:: The task ::
From the first entry to the last, restate everything word for word and exclude pictures.

:: Available records ::
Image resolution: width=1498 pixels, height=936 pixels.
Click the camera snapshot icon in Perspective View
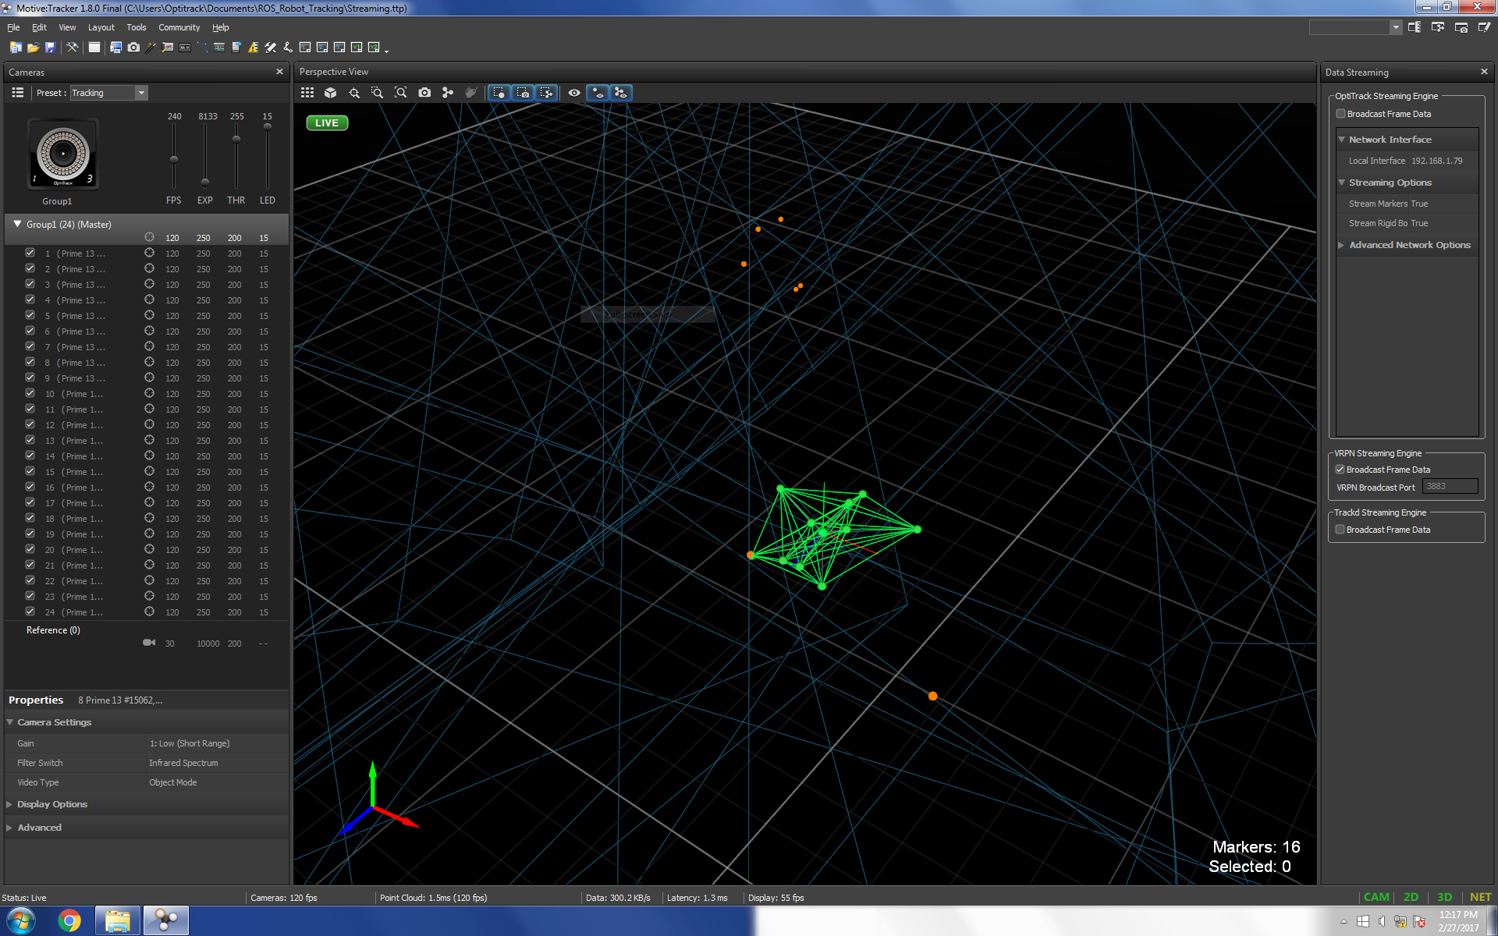[424, 93]
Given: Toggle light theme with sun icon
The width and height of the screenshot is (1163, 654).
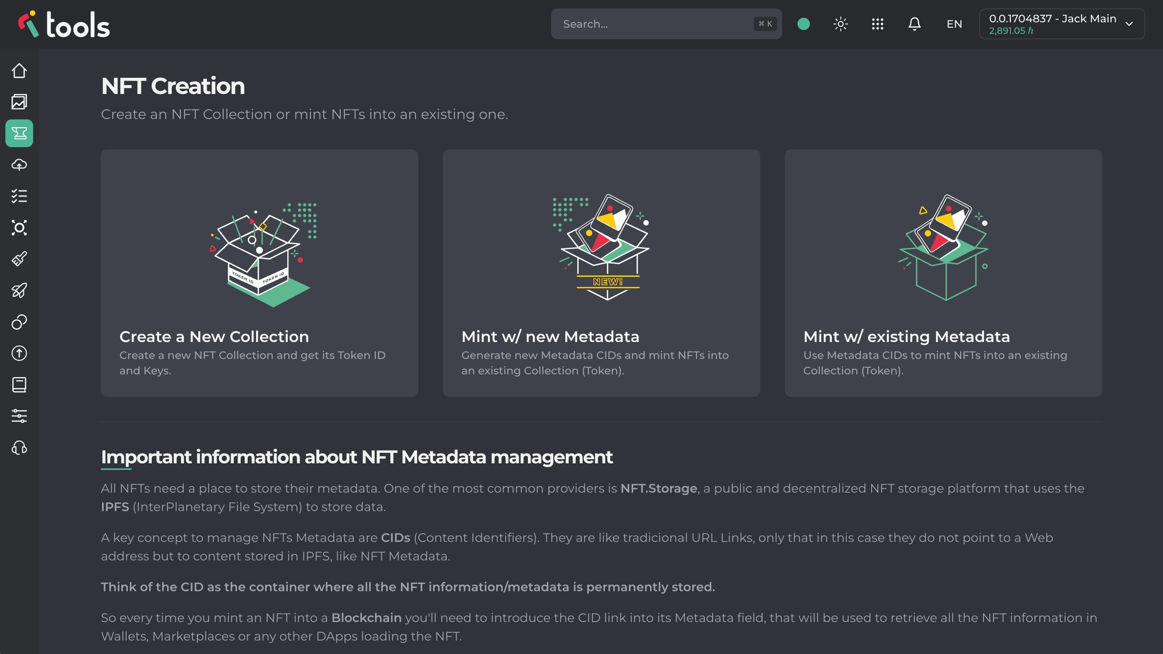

:: Answer space ::
Image resolution: width=1498 pixels, height=936 pixels.
Click the camera snapshot icon in Perspective View
[424, 93]
Given: Toggle light theme with sun icon
The width and height of the screenshot is (1163, 654).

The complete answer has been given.